Which would be quite a lot to raise through crowdfunding.

I think our biggest hope would be government funding. The DecodeME results obviously are supportive of this. But I have no idea how that works in the UK. Else it would be nice if AFME, OMF etc. would launch a huge crowdfunding campaign.
I agree it's a lot of money. But individuals often raise hundreds of thousands on GoFundMe. A series of coordinated campaigns may raise this amount within a relevant timeframe with all the patients that are ill and their relatives/etc.
 
Thanks. I was worried after I posted it that it might have come across as too much of a screed or that it might seem like I was having a go at individuals in the thread---which I was not. I suppose this was a rant that has been a quarter of a century in the making. It's been especially hard watching so much money going toward "science" such as the $1.5 billion that went for Long Covid but appears to have been mostly just jobs for mates. There are pwME/CFS and Long Covid living in their cars right now. People who desperately need home care. Or primary care at home.

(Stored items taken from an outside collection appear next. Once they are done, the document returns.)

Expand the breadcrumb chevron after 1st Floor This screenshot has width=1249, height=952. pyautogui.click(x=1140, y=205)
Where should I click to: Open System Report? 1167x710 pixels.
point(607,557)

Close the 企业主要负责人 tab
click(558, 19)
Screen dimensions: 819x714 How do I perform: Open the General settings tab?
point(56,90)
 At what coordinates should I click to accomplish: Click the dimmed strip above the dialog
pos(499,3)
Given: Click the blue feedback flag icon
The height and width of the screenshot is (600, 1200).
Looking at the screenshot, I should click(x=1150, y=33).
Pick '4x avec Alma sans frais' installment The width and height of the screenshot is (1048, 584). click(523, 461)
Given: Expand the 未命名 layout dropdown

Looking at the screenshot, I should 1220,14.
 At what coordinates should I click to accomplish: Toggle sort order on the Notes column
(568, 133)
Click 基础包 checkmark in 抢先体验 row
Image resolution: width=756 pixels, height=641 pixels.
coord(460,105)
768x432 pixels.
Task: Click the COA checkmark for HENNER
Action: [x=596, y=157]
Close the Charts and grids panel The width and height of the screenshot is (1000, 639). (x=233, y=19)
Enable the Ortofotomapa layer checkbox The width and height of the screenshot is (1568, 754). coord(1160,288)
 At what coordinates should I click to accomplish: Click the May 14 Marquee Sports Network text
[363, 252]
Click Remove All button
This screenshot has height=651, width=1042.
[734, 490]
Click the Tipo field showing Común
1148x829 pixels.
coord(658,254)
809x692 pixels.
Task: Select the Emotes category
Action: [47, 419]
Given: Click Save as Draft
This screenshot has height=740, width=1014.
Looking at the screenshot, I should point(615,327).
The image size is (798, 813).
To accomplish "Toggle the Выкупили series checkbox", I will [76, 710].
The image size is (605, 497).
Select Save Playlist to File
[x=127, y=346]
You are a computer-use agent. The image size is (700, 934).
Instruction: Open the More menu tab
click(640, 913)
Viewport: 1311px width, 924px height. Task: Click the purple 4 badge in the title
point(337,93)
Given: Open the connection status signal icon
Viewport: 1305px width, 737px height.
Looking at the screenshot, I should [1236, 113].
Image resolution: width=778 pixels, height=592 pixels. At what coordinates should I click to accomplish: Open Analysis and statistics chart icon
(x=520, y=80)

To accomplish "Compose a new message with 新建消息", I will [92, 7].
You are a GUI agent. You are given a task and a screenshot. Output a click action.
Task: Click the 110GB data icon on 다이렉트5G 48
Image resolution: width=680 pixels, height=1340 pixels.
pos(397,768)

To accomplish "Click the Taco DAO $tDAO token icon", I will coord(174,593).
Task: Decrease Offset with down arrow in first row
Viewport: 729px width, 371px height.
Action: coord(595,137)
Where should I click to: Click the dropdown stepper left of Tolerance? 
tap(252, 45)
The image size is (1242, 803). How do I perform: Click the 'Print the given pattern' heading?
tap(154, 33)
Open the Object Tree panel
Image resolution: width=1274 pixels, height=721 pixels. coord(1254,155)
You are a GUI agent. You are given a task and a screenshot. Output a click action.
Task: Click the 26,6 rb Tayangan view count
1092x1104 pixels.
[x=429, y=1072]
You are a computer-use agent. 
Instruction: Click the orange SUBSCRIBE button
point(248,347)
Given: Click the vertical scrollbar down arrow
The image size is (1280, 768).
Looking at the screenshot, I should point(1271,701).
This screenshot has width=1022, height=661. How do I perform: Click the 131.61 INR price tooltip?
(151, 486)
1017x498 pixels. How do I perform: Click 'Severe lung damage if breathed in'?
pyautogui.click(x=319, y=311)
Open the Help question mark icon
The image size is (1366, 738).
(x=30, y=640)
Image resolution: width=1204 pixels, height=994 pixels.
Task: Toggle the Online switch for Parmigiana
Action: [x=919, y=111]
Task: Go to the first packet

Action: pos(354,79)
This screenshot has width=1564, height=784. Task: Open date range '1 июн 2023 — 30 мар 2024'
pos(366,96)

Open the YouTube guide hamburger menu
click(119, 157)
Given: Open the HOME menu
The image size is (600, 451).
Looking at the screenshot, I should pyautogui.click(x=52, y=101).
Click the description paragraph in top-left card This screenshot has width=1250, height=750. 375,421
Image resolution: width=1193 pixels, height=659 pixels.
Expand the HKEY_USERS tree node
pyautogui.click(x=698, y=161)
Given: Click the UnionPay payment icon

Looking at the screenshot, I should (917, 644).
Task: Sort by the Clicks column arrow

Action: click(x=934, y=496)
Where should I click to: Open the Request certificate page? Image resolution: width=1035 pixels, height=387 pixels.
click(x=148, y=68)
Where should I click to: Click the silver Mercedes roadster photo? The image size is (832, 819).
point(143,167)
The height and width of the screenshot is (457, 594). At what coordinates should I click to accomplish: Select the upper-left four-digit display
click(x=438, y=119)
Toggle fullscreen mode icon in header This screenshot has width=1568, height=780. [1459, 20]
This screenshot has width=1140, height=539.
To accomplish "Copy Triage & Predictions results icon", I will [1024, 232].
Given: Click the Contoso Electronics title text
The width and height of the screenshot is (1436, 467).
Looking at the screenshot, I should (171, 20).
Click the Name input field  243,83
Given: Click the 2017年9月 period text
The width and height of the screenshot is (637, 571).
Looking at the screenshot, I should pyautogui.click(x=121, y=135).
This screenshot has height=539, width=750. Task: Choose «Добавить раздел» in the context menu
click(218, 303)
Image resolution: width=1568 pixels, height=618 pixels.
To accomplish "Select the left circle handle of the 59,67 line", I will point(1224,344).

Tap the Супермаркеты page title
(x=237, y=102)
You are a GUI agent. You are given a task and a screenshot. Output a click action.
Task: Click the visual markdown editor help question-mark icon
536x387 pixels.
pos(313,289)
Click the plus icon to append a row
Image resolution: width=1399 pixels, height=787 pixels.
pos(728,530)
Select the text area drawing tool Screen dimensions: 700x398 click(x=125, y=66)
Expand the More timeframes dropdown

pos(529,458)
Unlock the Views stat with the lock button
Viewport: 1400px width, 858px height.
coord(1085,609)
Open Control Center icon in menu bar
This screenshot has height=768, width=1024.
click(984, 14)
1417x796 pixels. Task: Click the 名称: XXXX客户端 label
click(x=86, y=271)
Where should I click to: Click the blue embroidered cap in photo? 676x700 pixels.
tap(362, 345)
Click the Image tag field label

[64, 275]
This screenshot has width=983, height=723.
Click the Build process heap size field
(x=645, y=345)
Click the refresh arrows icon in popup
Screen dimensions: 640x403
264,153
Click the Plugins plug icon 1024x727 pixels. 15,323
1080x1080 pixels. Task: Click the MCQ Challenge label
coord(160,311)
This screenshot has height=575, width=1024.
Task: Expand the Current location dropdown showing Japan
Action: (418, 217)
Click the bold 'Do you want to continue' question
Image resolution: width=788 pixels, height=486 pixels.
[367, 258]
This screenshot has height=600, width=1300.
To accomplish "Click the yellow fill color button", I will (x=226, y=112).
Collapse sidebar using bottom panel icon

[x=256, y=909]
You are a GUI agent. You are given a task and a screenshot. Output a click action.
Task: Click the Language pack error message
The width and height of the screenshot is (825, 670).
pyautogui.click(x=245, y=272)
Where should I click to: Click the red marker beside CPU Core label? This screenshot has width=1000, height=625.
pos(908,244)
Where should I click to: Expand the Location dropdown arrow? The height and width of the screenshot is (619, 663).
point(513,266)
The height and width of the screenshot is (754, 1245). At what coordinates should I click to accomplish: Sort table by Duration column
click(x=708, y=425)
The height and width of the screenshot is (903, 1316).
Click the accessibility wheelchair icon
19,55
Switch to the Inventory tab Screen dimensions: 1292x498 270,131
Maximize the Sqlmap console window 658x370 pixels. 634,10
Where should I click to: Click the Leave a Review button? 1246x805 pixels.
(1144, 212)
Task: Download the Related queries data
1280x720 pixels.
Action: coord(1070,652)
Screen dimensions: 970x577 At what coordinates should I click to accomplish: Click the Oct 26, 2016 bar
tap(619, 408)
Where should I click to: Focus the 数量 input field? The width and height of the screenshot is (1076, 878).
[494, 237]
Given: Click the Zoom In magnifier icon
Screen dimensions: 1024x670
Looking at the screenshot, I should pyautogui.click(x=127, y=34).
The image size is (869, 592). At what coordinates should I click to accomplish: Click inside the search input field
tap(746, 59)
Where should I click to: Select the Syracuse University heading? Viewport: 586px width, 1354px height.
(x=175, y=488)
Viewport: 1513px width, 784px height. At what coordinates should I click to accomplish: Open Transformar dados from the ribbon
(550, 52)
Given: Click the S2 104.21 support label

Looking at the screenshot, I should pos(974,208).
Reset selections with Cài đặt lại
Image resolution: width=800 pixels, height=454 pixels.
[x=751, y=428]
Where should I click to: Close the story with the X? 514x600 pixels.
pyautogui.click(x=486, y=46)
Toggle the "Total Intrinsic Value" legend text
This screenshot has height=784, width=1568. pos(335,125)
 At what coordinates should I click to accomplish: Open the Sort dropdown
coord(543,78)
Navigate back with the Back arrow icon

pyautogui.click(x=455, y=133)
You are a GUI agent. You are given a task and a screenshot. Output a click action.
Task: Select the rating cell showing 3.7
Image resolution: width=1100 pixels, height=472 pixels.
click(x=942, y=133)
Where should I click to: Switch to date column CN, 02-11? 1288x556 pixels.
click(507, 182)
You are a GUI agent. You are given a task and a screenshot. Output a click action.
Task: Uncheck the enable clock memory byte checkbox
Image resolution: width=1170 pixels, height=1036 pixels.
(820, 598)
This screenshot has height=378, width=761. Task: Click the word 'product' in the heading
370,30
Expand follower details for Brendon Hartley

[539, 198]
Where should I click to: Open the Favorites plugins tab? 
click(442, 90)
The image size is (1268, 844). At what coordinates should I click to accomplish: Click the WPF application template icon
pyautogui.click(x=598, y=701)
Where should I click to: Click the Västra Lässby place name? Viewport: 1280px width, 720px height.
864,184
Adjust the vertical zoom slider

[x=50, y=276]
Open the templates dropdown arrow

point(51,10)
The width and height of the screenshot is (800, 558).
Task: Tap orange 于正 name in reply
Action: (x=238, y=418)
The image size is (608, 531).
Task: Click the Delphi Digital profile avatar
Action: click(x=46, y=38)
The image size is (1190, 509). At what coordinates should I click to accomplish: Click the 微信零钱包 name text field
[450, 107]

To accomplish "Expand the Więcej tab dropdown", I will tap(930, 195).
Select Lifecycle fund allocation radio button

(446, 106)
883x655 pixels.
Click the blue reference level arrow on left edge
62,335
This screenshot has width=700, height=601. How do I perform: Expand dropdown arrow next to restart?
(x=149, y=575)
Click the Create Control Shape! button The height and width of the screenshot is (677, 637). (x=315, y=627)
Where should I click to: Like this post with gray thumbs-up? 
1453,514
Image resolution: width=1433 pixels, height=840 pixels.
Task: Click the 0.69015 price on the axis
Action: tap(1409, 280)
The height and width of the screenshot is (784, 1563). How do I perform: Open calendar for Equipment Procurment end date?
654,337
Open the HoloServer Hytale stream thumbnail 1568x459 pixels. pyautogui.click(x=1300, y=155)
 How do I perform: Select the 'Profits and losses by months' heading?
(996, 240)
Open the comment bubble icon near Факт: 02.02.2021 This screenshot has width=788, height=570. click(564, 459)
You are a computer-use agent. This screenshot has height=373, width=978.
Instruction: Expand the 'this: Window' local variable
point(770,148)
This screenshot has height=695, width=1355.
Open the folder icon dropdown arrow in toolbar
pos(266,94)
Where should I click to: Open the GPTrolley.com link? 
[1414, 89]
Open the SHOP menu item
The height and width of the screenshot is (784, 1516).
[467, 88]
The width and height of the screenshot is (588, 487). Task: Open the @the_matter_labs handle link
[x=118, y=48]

We need healthcare providers who understand just basic management of this condition. And we need hospitals and clinics that are less sensory intensive for everyone, including pwME/CFS. And yet in the 25 years that I have been a patient, I've seen no focus on fundraising for that. No non-profits focused on this (maybe ME Action every once in awhile ? And there AMMES's financial crisis fund). No political pressure to get those things. It's all focused on scientific research. And we do need research. But we also desperately need basic clinical and material care of patients too.